» **TASK GOAL**:
Repeat precisely the span of lines below that opens with the line containing "Afiliadas (565, 148)" and closes with the line containing "En savoir plus (70, 2524)", both included.

» **AVAILABLE DATA**:
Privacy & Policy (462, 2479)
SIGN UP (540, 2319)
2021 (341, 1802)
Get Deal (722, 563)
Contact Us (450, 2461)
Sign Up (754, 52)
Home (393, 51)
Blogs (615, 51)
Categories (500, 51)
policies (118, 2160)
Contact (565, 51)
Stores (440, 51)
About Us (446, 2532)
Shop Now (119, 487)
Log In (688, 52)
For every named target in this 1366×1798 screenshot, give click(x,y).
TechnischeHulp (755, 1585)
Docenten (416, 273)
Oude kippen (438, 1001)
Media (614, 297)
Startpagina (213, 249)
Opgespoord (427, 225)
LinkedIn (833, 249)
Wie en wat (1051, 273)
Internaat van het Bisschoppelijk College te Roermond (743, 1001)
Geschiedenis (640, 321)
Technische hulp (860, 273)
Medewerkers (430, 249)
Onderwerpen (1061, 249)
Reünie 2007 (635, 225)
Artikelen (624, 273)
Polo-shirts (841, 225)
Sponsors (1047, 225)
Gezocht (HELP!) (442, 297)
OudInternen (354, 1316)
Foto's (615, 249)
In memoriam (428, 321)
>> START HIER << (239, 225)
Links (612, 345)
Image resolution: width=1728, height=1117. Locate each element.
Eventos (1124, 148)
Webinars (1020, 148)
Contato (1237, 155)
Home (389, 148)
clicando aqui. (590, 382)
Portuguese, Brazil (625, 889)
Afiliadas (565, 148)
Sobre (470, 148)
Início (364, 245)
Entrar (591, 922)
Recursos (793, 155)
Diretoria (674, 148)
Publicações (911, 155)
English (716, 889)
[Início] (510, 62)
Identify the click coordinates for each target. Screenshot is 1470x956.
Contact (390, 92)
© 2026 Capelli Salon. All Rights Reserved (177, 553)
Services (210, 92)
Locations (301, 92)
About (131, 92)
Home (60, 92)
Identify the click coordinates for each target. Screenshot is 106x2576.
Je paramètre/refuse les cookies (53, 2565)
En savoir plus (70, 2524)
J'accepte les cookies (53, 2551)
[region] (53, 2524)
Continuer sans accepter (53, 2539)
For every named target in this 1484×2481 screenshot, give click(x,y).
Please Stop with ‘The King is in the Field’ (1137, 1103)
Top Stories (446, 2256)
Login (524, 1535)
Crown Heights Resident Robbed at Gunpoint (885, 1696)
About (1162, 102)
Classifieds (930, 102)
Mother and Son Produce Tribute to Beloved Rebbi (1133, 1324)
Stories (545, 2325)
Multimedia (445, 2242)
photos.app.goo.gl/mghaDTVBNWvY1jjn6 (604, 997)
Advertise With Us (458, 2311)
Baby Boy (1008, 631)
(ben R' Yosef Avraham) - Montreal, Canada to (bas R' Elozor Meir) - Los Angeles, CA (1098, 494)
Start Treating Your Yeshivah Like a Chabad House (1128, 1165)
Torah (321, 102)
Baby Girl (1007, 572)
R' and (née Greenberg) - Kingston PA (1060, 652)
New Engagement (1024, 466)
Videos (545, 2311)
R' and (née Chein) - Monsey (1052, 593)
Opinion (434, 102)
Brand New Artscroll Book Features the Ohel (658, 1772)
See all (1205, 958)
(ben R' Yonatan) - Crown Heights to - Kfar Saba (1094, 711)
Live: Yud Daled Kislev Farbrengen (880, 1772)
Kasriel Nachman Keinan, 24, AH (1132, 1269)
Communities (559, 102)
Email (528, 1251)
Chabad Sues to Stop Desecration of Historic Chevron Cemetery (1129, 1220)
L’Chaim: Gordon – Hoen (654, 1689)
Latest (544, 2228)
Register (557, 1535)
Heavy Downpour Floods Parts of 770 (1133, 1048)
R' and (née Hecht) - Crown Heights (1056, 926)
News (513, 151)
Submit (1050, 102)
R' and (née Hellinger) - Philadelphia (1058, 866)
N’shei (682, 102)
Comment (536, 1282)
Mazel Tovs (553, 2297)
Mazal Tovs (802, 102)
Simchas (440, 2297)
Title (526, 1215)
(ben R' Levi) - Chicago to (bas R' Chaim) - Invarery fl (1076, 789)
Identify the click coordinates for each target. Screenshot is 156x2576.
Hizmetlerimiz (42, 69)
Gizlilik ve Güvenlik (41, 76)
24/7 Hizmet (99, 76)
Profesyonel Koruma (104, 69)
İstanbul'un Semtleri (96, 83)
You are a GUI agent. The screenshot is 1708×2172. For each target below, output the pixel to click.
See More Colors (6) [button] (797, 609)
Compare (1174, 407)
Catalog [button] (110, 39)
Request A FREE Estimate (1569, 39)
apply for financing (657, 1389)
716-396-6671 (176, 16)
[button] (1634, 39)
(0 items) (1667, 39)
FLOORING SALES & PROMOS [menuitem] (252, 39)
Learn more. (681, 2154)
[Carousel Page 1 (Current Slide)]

» **OUTPUT**:
Afiliadas (565, 148)
Sobre (470, 148)
Início (364, 245)
Entrar (591, 922)
Recursos (793, 155)
Diretoria (674, 148)
Publicações (911, 155)
English (716, 889)
[Início] (510, 62)
Identify the click coordinates for each target. Screenshot is 1470x956.
Contact (390, 92)
© 2026 Capelli Salon. All Rights Reserved (177, 553)
Services (210, 92)
Locations (301, 92)
About (131, 92)
Home (60, 92)
Identify the click coordinates for each target. Screenshot is 106x2576.
Je paramètre/refuse les cookies (53, 2565)
En savoir plus (70, 2524)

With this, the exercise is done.